Abrasive adversarial seems more often on display. And the slash-and-burn tactics are used even when they appear to offer few electoral advantages. Thus, the level of discord is artificially heightened, as Gray C. Jacobson of the University of California suggests in a recent paper that analyses the ideological confrontations of the congressional parties. Morris P. Fiorina says that the commonly held belief that the majority of the American people are at either extremes of the political spectrum a misconception promoted by ideological activists and a sensationalistic news media.
He proves his hypothesis that most Americans are actually moderates and centrist in their political views by examining issues such as abortion, homosexuality, religious commitment and economic standing among voters. Firstly, he addresses the popular assumptions that the two sides in the culture war are the conservative red and liberal blue states. He uses the polls taken in 2000 to illustrate that unlike popular theory, most voters in both red and blue states are neither left nor right but moderate. In fact, there are more independents in America than Democrats or Republicans.

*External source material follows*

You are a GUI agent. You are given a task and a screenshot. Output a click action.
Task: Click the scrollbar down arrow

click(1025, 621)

He takes a close look at voter’s preferences on different religious groups, political issues and party associations among red and blue states. He concludes that although there are differences between voters in red and blue states, they are small and not reflective of any deep divide. He also accounts for the gender gap among men and women in politics as only representative of political elites who push agendas associated with specific gender, such as the mostly female women rights activists and mostly male religiously conservative activists.

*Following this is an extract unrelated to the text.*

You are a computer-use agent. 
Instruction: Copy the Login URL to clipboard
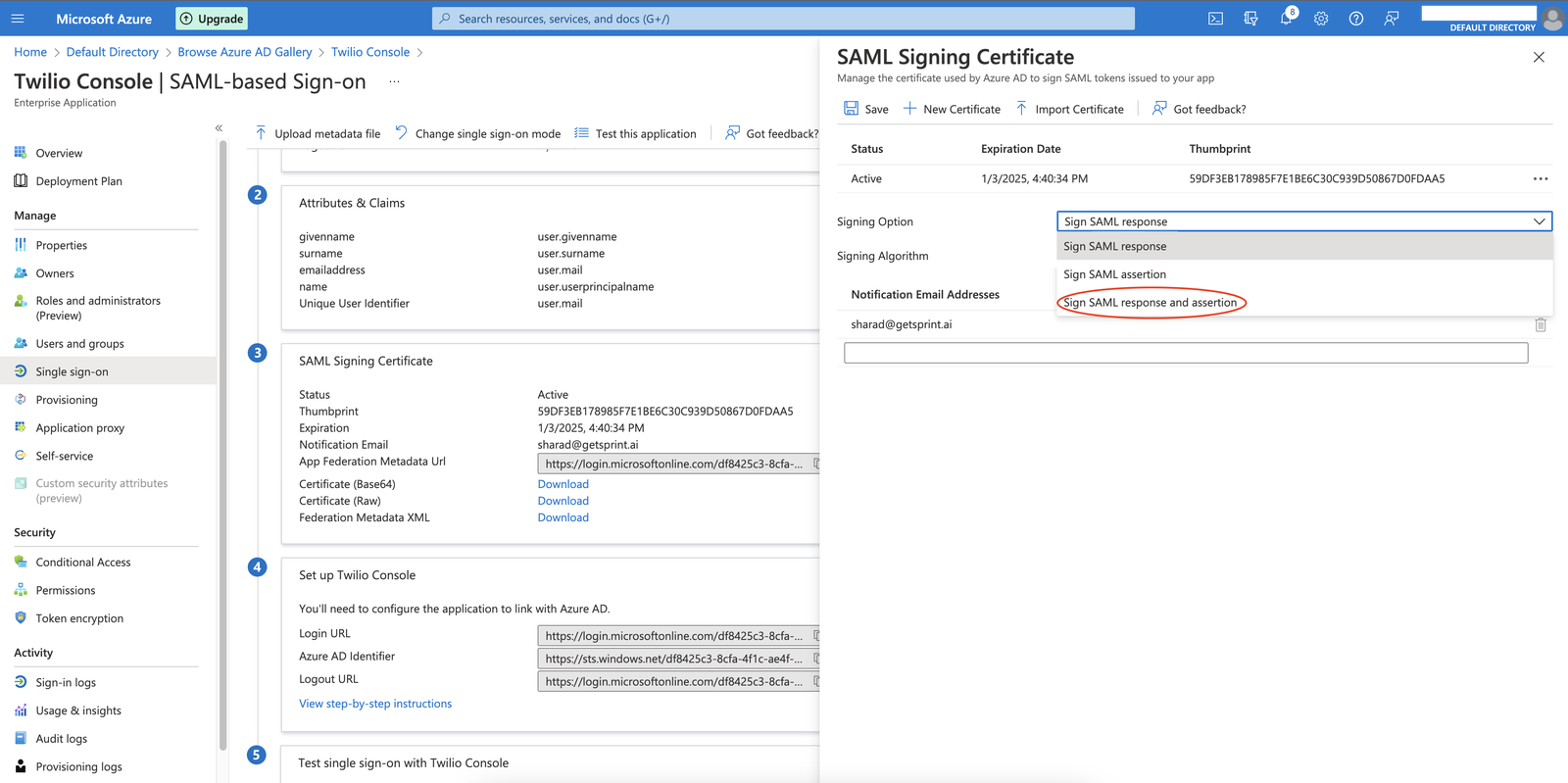[815, 635]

He disputes the belief that religion plays a bigger role in voter affiliation than economics in recent elections. Religion does play a bigger role than it did before 1992 (pg. 69), but economics has actually also grow in impact in recent decades (pg. 71). Although he acknowledges that religion did play a big role in the 2000 elections, he seems unconvinced that this is evidence of a new trend.
He argues that though Americans differ in their political beliefs based on factors inclusive of but not restricted to regional, religious and gender differences, these differences are not to a statistical degree that would support the theory of a truly polarized society. He believes that it is not the American voter who gets polarized but the political parties that are aligning themselves farther from center. This means even if the Americans are not having culture war, their political parties are thus forcing voters to take sides.
There is only the appearance of a polarized electorate when in reality polarization is occurring only among the elites who choose the candidates the electorate must choose from (pg. 78). The media are among the political elites thus further the image of a polarized nation. He takes a critical look at the moral aspect of Clinton’s impact on American society, as he goes on to say that if democrats nominated a truly moral candidate, one who both talked the talk as well as walked the walk, “the relationship between voter religiosity and candidate choice would be muted” (pg. 9). He offers some ideas for changing the direction of American politics, but he is skeptical as to whether they will do well. He suggests that primary reform which would change the way Americans are able to vote for candidates of both parties, and redistricting current voter districts. For example, a voter could vote a Democrat for one office and a Republican for another (pg. 107). He believes that this would attract more moderates to vote in elections.